One-Dimensional Filter Space: Basis filters are sampled along a 1D parameter space. Handling multi-parameter effects (e.g., simultaneous variation of intensity + angle) for 2D anisotropic effects relies on two-parameter control; efficient sampling/interpolation for higher-dimensional filter spaces is not fully explored.
Evaluation Primed for Synthetic/Standard Kernels: The kernel set mostly consists of analytical shapes and typical PSFs. Robustness under complex camera PSFs or extreme non-convex/multi-modal kernels requires further validation.
Possible Improvements: Relaxing the known-kernel assumption to joint estimation of kernels and sparse decomposition from image pairs; or extending 1D bases into learnable high-dimensional manifolds to cover more complex spatially-variant effects.

vs.
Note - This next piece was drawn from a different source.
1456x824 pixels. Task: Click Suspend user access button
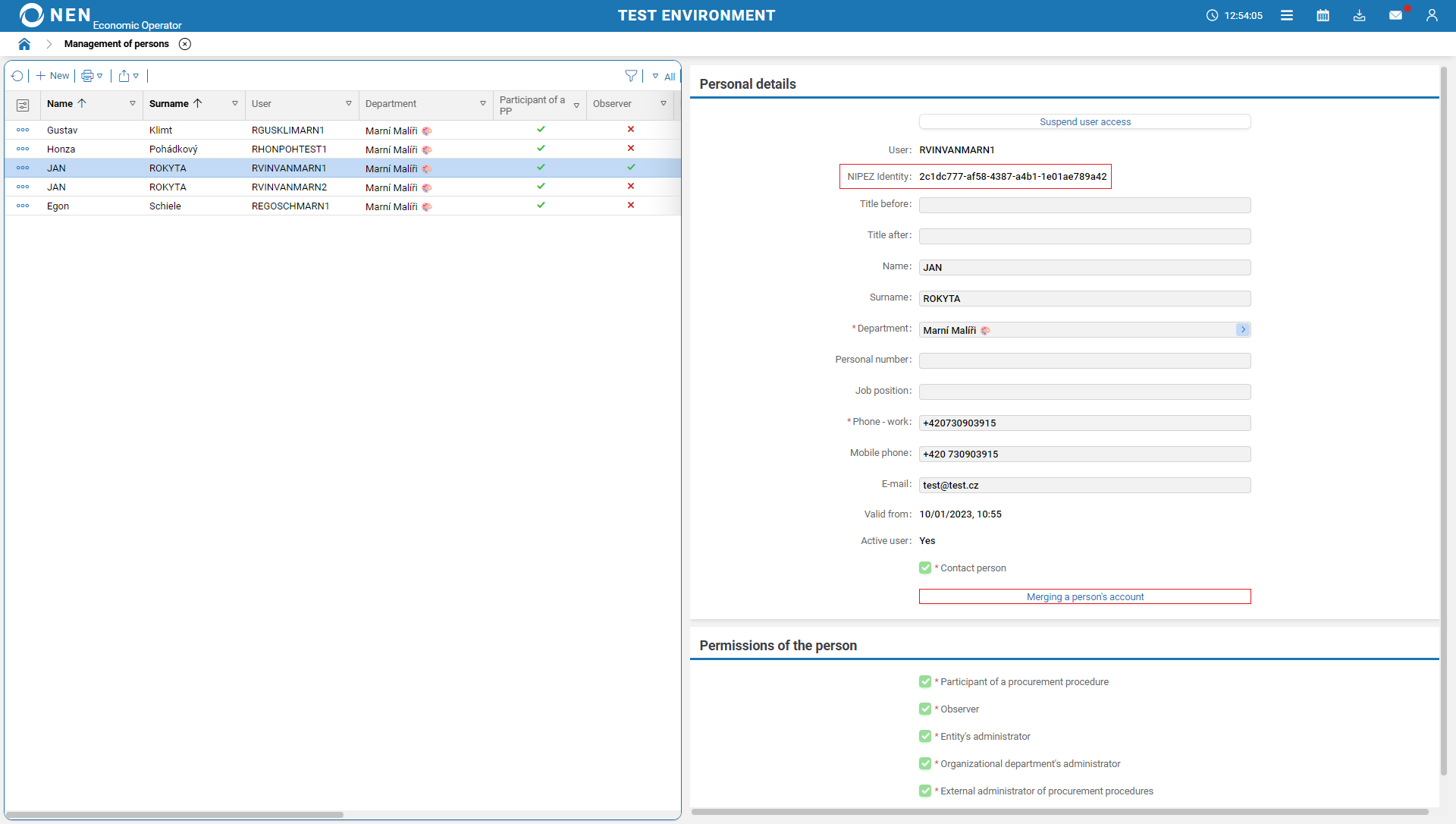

LowRank/SVD Decomposition (McGraw, 2015): Low-rank replaces large convolutions with several smaller dense convolutions, which limits sparsity and creates blocky artifacts on non-convex kernels. Ours optimizes a natively sparse kernel cascade, yielding more thorough acceleration and better non-convex fidelity.
vs. PST Parallel Tempering (Schuster et al., 2020): Also aims for truly sparse kernels, but PST relies on heuristic search, is sensitive to hyperparameters, requires 100k steps, and often misses high-fidelity solutions. Ours uses differentiable optimization, requiring ~1/100 iterations with higher and more stable quality.
vs. Separable/Structured Decomposition (Niklaus 2017, Depthwise Separable CNNs, etc.): These can only handle specific kernel structures (2D to 1D, space-time atoms, depthwise+1×1). Ours is a general differentiable decomposition for arbitrary (including non-convex) kernels.
vs. Analytical Fast Blur (Kawase, Dual Filtering, Summed-Area Table): Analytical methods are only effective for specific kernels like Gaussian and lack a systematic mapping from target \(\sigma\) to parameters. Ours can match the target response for any kernel and fills this mapping gap.

Rating¶

Novelty: ⭐⭐⭐⭐ Reformulating heuristic sparse kernel search as end-to-end differentiable optimization, combined with impulse response supervision and filter space interpolation, is clear and practical.
Experimental Thoroughness: ⭐⭐⭐⭐ Covers Gaussian/geometric/non-convex/PSF kernels and three spatially-variant effects, including initialization and configuration ablations, with mobile-measured latency; some numerical layouts in comparison tables are slightly cluttered.
Writing Quality: ⭐⭐⭐⭐ Logical flow from motivation to method to experiments, with appropriate formulas and diagrams.
Value: ⭐⭐⭐⭐ Directly valuable for accelerating complex filtering in mobile imaging/real-time rendering; the methodology is transferable to general operator approximation.